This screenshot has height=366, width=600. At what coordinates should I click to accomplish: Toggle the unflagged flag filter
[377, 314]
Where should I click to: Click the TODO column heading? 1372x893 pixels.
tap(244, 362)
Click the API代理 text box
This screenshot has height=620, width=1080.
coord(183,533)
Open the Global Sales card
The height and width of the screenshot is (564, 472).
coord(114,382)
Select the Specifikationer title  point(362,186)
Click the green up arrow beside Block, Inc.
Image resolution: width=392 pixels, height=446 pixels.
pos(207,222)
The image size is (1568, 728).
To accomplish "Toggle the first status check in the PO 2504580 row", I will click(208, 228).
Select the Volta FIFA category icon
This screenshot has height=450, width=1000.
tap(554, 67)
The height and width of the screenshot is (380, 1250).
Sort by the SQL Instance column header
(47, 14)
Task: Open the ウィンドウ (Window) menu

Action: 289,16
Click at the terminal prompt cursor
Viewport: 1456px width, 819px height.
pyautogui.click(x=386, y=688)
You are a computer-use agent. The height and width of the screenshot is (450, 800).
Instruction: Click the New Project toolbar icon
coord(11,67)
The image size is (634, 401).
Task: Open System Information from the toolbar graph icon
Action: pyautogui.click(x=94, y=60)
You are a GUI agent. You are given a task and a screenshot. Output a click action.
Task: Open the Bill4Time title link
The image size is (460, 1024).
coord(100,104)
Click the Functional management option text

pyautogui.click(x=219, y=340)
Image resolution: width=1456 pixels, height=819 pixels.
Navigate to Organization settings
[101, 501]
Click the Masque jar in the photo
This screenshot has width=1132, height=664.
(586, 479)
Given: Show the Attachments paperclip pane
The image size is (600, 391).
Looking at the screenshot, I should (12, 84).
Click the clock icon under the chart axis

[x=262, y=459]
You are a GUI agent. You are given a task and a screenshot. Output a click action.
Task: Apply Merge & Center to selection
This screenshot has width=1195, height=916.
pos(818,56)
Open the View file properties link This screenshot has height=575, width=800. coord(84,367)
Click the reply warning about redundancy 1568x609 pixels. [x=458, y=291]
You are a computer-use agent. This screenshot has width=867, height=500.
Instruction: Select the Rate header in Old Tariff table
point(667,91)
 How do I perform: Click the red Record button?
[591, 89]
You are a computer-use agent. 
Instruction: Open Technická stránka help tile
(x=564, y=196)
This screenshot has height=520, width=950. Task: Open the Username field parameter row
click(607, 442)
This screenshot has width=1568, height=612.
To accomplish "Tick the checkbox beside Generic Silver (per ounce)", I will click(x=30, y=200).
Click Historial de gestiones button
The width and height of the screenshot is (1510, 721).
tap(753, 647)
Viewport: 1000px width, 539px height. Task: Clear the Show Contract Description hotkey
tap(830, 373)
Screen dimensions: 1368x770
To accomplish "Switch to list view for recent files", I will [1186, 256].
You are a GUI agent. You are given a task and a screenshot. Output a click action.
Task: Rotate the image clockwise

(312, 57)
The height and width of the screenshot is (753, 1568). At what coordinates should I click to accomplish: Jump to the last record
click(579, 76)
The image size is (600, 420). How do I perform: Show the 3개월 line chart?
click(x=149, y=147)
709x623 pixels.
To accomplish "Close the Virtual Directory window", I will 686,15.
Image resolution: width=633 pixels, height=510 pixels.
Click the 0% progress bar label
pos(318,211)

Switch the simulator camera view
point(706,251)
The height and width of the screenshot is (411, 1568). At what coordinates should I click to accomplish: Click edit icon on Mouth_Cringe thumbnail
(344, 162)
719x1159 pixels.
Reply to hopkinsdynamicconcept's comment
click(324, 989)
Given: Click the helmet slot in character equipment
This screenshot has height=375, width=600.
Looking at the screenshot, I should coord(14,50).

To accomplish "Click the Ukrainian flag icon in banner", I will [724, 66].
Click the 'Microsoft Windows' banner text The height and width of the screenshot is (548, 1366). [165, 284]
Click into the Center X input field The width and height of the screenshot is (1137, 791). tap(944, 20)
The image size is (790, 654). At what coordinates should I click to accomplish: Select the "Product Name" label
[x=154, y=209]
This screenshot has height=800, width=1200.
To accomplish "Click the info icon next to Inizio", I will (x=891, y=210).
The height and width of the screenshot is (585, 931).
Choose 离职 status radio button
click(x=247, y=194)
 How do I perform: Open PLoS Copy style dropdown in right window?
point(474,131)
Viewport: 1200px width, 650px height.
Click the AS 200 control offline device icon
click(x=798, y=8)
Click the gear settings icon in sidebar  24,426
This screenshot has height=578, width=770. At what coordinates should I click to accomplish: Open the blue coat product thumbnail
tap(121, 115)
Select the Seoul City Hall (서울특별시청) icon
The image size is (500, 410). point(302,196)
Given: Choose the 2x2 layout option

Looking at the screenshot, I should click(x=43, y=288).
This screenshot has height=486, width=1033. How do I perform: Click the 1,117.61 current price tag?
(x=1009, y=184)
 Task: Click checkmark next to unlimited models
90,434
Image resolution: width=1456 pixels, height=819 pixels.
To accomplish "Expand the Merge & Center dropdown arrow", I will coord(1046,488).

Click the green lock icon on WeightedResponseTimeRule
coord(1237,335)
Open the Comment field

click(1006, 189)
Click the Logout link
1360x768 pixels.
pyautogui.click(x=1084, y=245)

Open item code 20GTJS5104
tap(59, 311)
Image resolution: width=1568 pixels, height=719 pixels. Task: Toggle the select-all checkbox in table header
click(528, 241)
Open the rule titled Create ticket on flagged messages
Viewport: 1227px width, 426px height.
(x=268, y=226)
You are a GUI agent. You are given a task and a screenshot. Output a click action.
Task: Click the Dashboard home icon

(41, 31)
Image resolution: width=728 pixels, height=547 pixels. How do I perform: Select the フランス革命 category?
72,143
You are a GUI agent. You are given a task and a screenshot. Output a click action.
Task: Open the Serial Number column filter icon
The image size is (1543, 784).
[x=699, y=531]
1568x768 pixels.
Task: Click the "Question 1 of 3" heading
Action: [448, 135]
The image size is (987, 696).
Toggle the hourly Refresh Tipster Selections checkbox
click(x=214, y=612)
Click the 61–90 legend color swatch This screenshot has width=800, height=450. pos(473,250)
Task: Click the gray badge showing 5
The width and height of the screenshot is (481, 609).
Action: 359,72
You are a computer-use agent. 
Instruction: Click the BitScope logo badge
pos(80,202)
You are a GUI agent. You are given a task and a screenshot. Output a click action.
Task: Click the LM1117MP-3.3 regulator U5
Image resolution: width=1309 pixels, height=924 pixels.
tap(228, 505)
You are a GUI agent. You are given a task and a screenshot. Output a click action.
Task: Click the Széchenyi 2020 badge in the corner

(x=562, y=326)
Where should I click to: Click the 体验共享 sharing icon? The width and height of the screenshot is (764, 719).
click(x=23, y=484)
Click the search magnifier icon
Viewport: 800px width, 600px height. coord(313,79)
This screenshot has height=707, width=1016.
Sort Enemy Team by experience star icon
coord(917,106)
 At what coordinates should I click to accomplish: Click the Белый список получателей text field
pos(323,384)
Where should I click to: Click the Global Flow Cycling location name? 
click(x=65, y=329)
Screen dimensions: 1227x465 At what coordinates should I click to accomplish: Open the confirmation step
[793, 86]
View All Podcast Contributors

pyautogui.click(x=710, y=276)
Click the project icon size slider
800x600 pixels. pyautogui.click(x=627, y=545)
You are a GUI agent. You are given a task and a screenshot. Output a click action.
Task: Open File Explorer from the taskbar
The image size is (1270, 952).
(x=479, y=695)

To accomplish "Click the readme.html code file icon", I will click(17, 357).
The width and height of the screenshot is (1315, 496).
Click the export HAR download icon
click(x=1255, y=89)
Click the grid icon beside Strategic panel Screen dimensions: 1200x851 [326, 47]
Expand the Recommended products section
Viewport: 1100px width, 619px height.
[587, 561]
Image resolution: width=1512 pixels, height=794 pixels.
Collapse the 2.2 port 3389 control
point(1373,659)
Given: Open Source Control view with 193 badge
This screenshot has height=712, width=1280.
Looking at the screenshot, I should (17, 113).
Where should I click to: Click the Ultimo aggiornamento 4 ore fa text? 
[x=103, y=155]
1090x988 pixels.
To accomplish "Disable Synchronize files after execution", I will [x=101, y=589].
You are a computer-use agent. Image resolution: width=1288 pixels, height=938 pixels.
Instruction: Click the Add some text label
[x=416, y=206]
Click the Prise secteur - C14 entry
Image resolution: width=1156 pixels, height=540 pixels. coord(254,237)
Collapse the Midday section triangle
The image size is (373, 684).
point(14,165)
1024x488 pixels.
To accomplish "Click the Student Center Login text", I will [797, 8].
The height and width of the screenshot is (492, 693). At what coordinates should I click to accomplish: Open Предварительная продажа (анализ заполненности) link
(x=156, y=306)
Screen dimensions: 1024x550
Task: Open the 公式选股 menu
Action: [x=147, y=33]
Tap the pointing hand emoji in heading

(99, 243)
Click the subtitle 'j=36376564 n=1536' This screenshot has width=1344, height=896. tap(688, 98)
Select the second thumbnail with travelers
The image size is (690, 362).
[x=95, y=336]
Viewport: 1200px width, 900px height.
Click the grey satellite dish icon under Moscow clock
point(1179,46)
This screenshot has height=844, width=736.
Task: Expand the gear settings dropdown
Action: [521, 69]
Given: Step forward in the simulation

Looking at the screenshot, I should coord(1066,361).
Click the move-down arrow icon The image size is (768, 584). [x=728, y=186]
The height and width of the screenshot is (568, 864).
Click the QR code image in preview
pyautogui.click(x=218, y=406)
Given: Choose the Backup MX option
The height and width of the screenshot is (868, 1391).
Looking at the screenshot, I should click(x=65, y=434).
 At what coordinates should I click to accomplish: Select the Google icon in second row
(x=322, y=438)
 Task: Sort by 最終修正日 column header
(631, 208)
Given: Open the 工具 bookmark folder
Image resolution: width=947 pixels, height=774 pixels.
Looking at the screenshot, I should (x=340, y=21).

Action item:
Give only a number, the count of lines above that include the string "Merge".

Task response:
2